_EXCERPTED TEXT_:
=-=-=-=-=

The development of a transformative cultural democracy is driven by a commitment to fair and
equitable access to cultural resources and cultural production. It must be properly funded so it can
enable truly inclusive and supportive participation in cultural life, policymaking and decision-taking.
UK cultural policies are currently funded from monies from general taxation and the National Lottery.
We argue that a people-powered cultural democracy can only be achieved if there is a significant
rebalancing of cultural funding.
Currently, National Lottery funds for arts and culture are distributed at national levels by Creative
Scotland, Arts Council of Wales, Arts Council of Northern Ireland and Arts Council England. These
agencies also distribute funding for arts and culture direct from taxpayers. It is important to note that
they are national ‘arms-length’ bodies – effectively operating as quangos. Crucially, these agencies’
distribution models are centralised and top-down, making it increasingly difficult for local
communities, arts organisations and artists to access funding.
We believe that the functions of our existing cultural infrastructure – current major arts and cultural
institutions, national programmes and projects, etc. – should be protected and financed through
funding direct from taxpayers (this is known as Grant In Aid). We also call for all National Lottery
funding to be returned to the areas from which it is derived so it can be distributed more equitably
and democratically for cultural activities at community level. Whilst it has been suggested that this
would be best implemented at Combined Authority level, we believe that there are other ways this
could be achieved and therefore welcome further discussion about how such a redistribution of
cultural resources could be implemented.
Put more simply, it is time for the money donated for good causes through the National Lottery to
be returned to the people. What is currently a regressive form of ‘taxation’ will then become a more
progressive one whereby those who contribute most – the poorest communities – can receive the
most in return. Meanwhile, those that contribute the least – the wealthier areas – will receive less
than they currently do.
We understand that the voluntary nature of contributions to funding for ‘good causes’ through the
National Lottery makes these funds ‘ethically different’ from those provided through direct taxation.
The differentiation is recognised in the founding principle of the Lottery: funds should not be used
to ‘substitute’ for activities previously funded from taxation but should be for ‘additional’ activities. It
is on this understanding that we call for a democratic rebalancing and redistribution of Lottery
funding in line with the additionality principle.

=-=-=-=-=

_GIVEN INSTRUCTION A_: Lay out the rows as a numbered list, starting with the first row and going on through the line that contains "should pyautogui.click(x=30, y=416).". Omit blank lines.
The text and the rows come from unrelated sources.

[Excerpt from a data file]
=-=-=-=-=

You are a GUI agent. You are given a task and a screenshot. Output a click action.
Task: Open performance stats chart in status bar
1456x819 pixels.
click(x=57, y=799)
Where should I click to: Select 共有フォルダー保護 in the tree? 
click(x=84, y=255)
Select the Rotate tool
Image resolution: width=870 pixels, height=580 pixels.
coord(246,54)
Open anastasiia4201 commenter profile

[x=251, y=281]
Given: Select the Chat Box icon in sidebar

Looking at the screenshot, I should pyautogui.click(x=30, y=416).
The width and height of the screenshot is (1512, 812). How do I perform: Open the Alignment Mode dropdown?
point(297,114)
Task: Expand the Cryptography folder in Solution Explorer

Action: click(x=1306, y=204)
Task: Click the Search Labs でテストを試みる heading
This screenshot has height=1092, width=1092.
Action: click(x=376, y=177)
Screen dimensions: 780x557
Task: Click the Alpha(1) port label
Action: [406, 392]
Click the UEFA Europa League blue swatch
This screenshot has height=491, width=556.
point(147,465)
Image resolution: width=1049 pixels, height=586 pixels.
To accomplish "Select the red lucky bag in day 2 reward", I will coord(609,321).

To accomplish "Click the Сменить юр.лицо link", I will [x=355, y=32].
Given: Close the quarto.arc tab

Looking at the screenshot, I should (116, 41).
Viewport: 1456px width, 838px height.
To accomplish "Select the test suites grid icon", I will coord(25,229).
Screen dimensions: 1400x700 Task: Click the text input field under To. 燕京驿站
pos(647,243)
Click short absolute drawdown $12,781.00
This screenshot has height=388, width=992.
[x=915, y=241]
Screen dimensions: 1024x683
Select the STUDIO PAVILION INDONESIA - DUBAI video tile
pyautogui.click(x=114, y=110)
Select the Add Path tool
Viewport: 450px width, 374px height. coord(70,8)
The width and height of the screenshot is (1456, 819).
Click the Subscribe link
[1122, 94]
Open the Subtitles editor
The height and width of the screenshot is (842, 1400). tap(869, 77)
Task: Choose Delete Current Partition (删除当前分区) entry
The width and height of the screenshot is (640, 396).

=-=-=-=-=

_GIVEN INSTRUCTION B_: According to the cultural funding text, how should the functions of existing major arts and cultural institutions be financed?

_WRITTEN REPLY A_:
1. You are a GUI agent. You are given a task and a screenshot. Output a click action.
2. Task: Open performance stats chart in status bar
3. 1456x819 pixels.
4. click(x=57, y=799)
5. Where should I click to: Select 共有フォルダー保護 in the tree? 
6. click(x=84, y=255)
7. Select the Rotate tool
8. Image resolution: width=870 pixels, height=580 pixels.
9. coord(246,54)
10. Open anastasiia4201 commenter profile
11. [x=251, y=281]
12. Given: Select the Chat Box icon in sidebar
13. Looking at the screenshot, I should pyautogui.click(x=30, y=416).

_WRITTEN REPLY B_: Through funding direct from taxpayers, known as Grant In Aid.